Diğer sanıklar gibi sık sık bilirkişinin hazırladığı raporu yanıtlarında eleştiren İsmail Adalı, “Olayın ne olduğunu en iyi bilmesi gereken kişiler bizleriz. Ama ben 1.5 yıldır nedeni çözemedim. Ben günde olaydan önce en az iki günde bir olay yerinden geçerdim. Bilirkişinin raporundaki gibi, yangın, sıcaklık, hiçbir iz, emare yoktu. Kazadan sonrada kurtarma çalışmaları sırasında iki kez olay yerinden geçtim. O zaman da hiçbir şey görmedim. Rapordaki gibi bir olay olmadı, eminim" dedi.

Adalı, bir soru üzerine, ocakta 5 bant bulunduğunu, bunlardan 3'üyle işçi, 2'siyle kömür taşındığını, vardiya başlarında ise, kömür için kullanılanlardan, işçilerin yukarı çıkmasında yararlanıldığını anlattı. Zaman zaman, vardiyaların ürettikleri kömürleri yazıp, “ayın elemanı" uygulamasına gittiklerini söyleyen İsmail Adalı, ekipbaşı olarak isimlendirilen dayıbaşlarının ise, ne kadar maaş aldıklarını bilmediğini, prim aldıklarını, ilk kez duyduğunu ileri sürdü. Ekipbaşlarının ocağa işçi alımında, aracılık yapabildiklerini söyleyen İsmail Adalı, müfettişlerle yemeğe gitmediklerini, sendika yöneticileriyle de sadece disiplin kurullarında görüştüklerini anlatı. 

MADENCİ AİLELERİ DE SORU SORSUN TALEBİ

İsmail Adalı'nın çapraz sorgusu sürdüğü sırada mağdur avukatları, salondaki, ölen madenci aileleri ile yakınlarının da sorgu yapmasını talep etti. Mahkeme Başkanı Aytaç Ballı, bunu değerlendirmek üzere duruşmaya ara verdi. CHP Manisa Milletvekili Tur Yıldız Biçer, duruşma sonrasındaki açıklamasında, dayıbaşılık sistemini eleştirdi ve madende kölelik düzeninin bulunduğunu söyledi. 

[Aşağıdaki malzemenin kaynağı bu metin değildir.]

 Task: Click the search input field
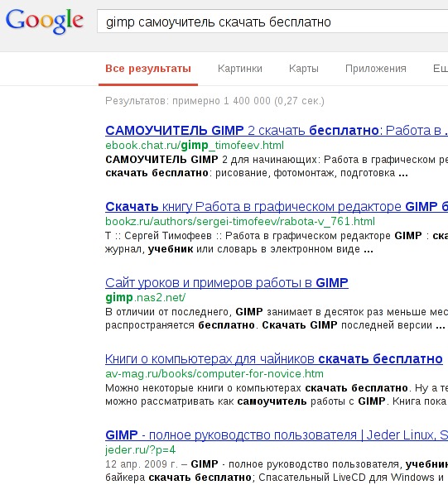pos(272,22)
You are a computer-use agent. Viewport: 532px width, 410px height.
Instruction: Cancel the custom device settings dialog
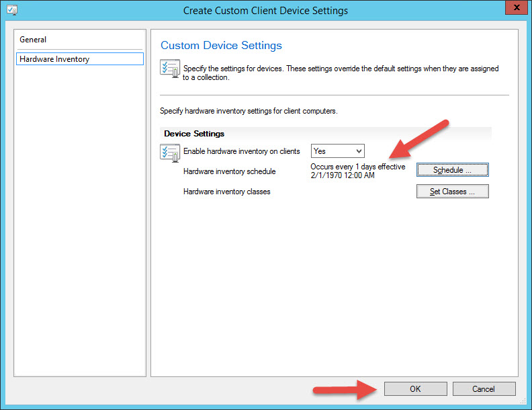click(x=484, y=388)
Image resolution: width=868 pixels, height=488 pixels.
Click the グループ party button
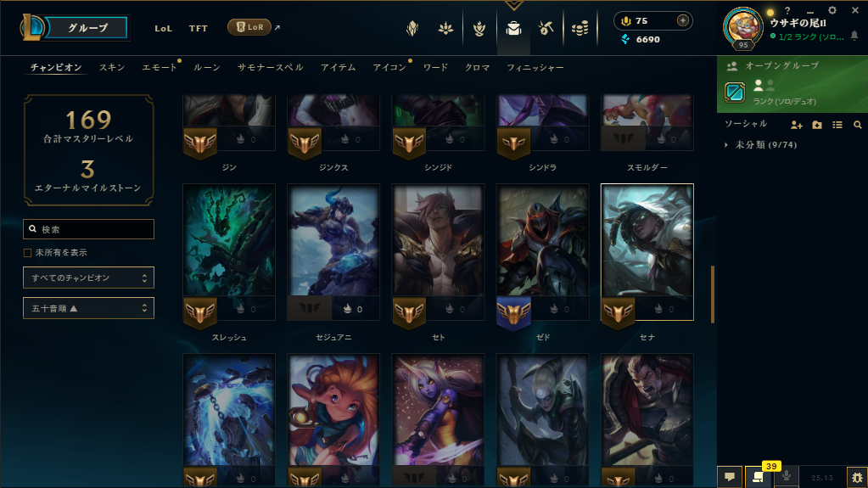(87, 28)
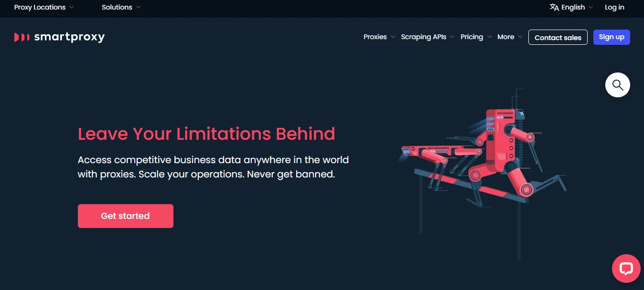Image resolution: width=644 pixels, height=290 pixels.
Task: Follow the Log in link
Action: click(x=614, y=7)
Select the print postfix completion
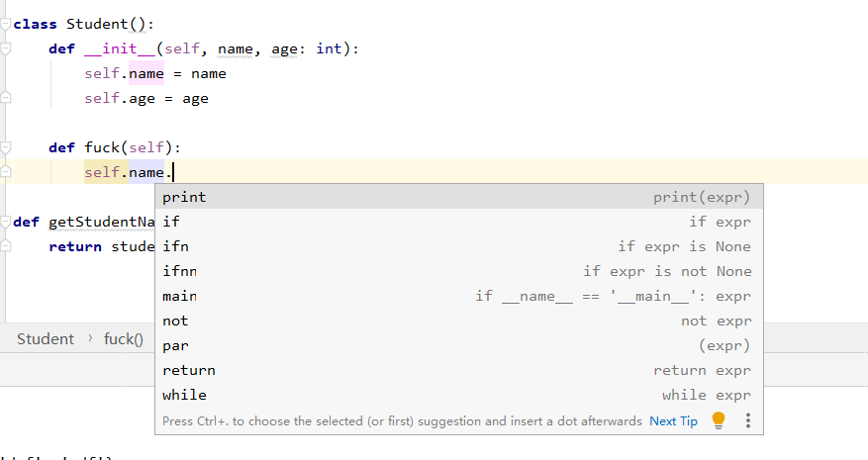 (184, 197)
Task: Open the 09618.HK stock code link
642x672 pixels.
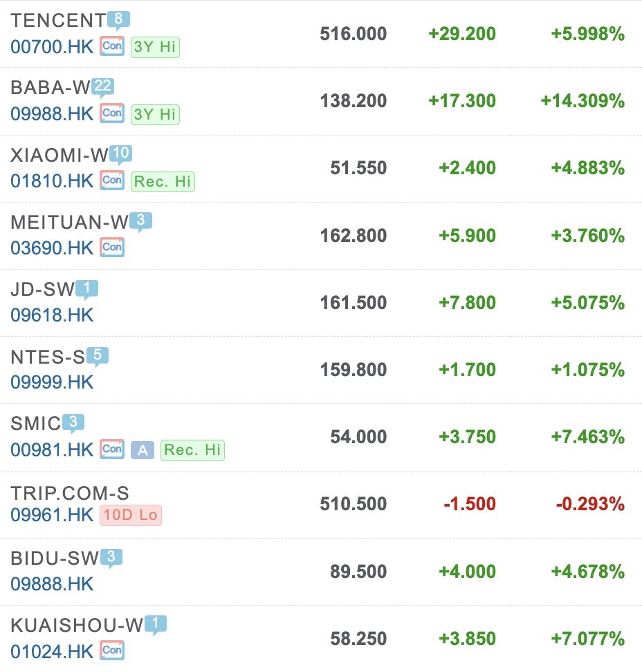Action: [52, 315]
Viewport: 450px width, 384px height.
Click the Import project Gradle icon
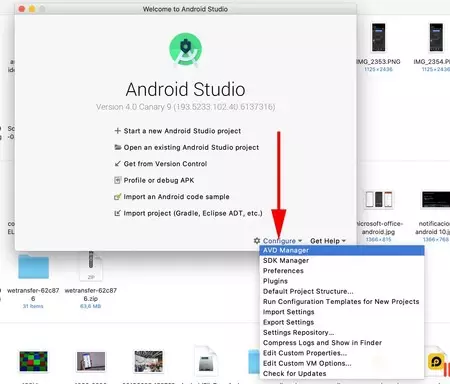pos(117,213)
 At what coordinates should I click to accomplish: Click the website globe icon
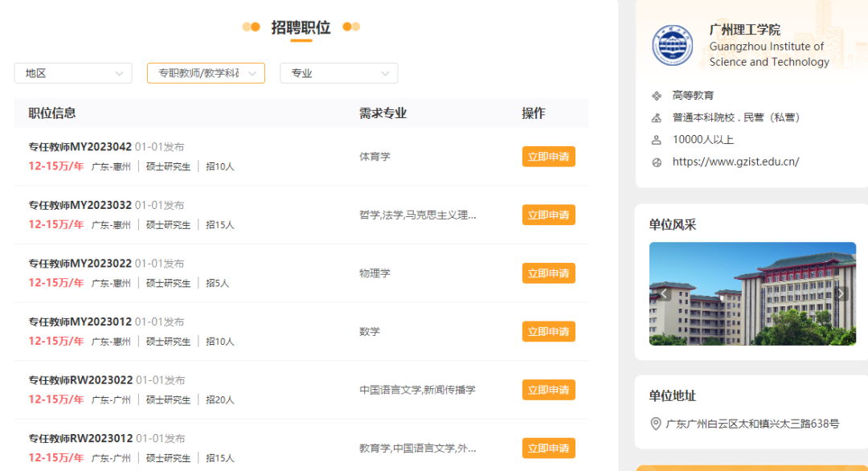pyautogui.click(x=657, y=162)
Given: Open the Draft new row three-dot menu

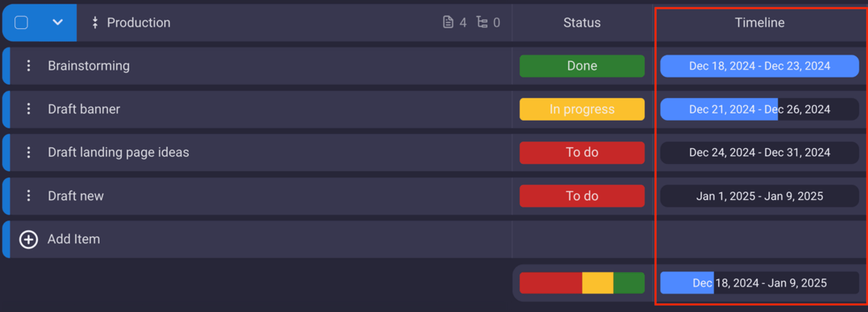Looking at the screenshot, I should tap(29, 196).
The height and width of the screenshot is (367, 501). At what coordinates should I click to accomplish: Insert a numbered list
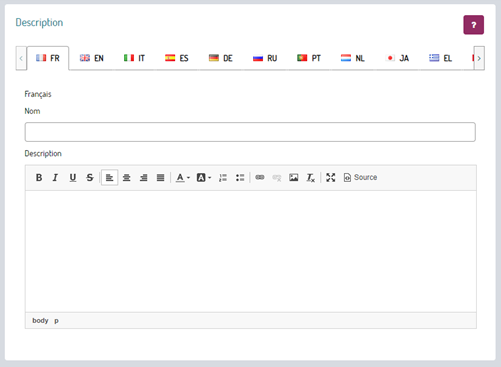223,178
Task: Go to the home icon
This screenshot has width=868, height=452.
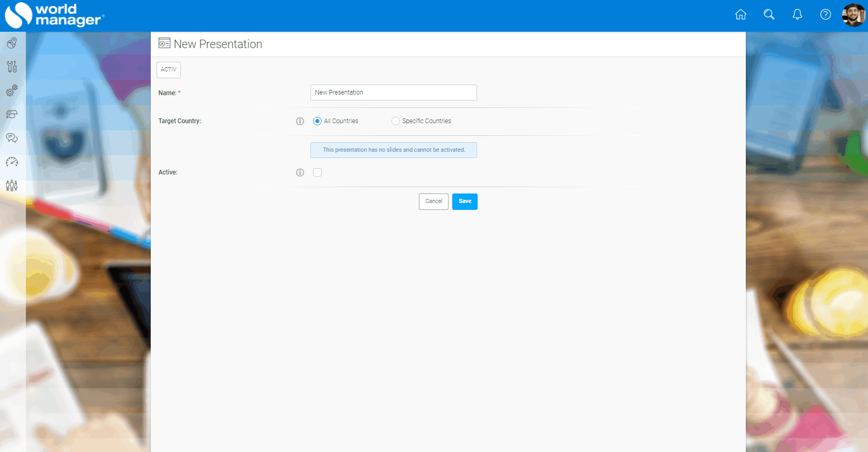Action: (x=741, y=15)
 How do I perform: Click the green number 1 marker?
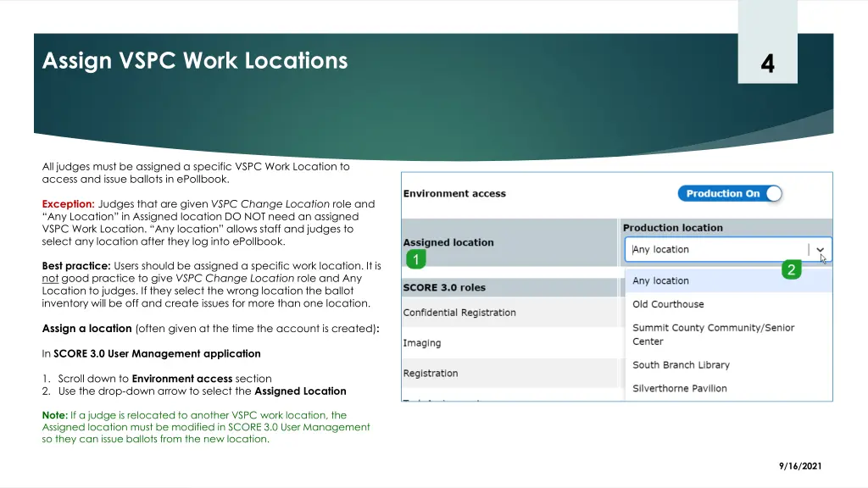pyautogui.click(x=414, y=259)
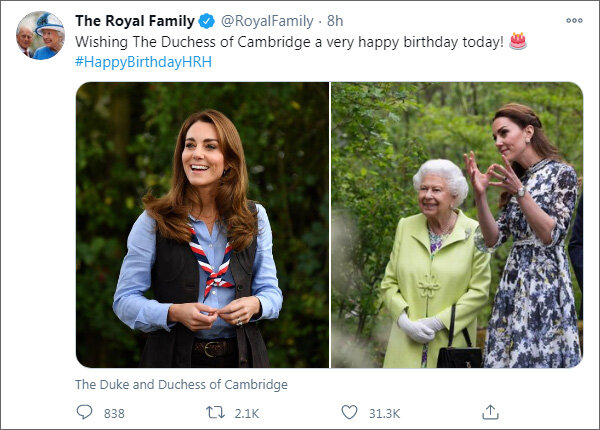Click the @RoyalFamily handle
This screenshot has height=430, width=600.
tap(267, 21)
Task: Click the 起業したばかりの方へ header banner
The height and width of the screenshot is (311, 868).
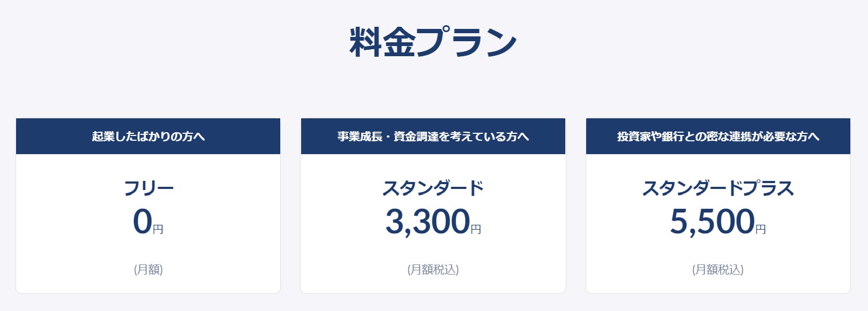Action: [148, 136]
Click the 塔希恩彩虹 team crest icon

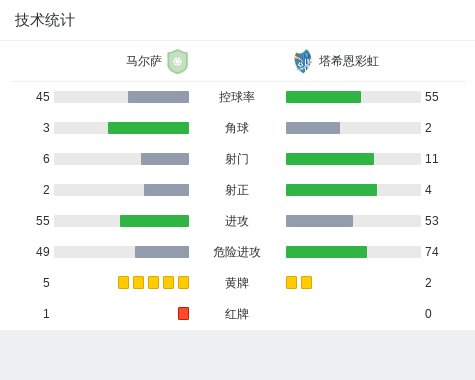[x=303, y=61]
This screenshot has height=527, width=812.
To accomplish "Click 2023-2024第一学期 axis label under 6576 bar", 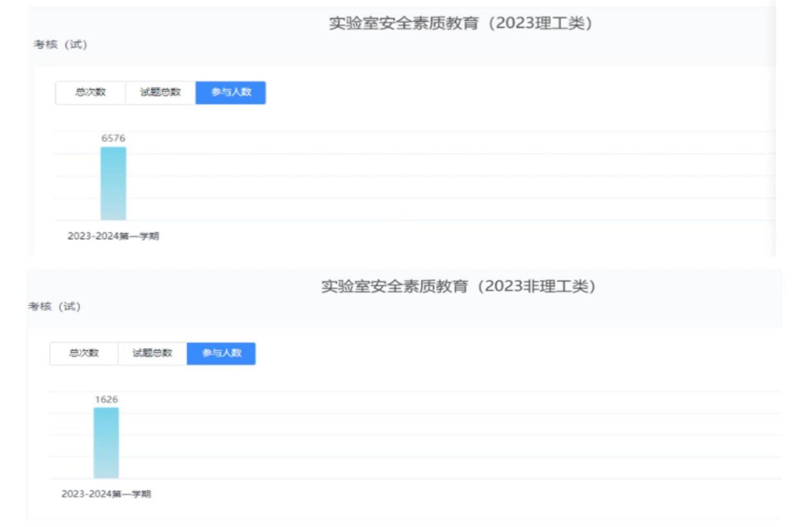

İSTANBUL'DAKİ DAVA İLE BİRLEŞTİRİLMEDİ 

Öğleden önceki duruşmada, madenci aileleri ile yakınlarının da sanıklara soru sorma talebi, mahkemece reddedildi. Bunun yanı sıra, mahkemenin önemli bir red kararı daha verdiği ortaya çıktı. Facianın hemen adından savcılık soruşturması sırasında Soma Kömür İşletmeleri A.Ş. Yönetim Kurulu Başkanı Can Gürkan'ın savcılığa sunduğu Ramazan Doğru'nun yönetim kurulu üyeliğine ait belge, ikilinin karşılıklı suçlamalarından sonra tutuklanmalarına neden olmuştu. Ayrıca, bu belge nedeniyle de, Can Gürkan ile ocaktaki tüm iş ve iş güvenliğinden sorumlu gösterilen Ramazan Doğru arasında, İstanbul'da de yeni bir yargılama süreci başlamıştı. Bu kapsamda İstanbul'daki 62'nci Asliye Ceza Mahkemesi'nin, bu davayla Akhisar Ağır Ceza Mahkemesi'nde görülen Soma Davası'nın birleştirilmesini istediği öğrenildi. Mahkeme Başkanı Aytaç ballı ve heyetinin, bu isteği de reddettiği UYAP kayıtlarından anlaşıldı. 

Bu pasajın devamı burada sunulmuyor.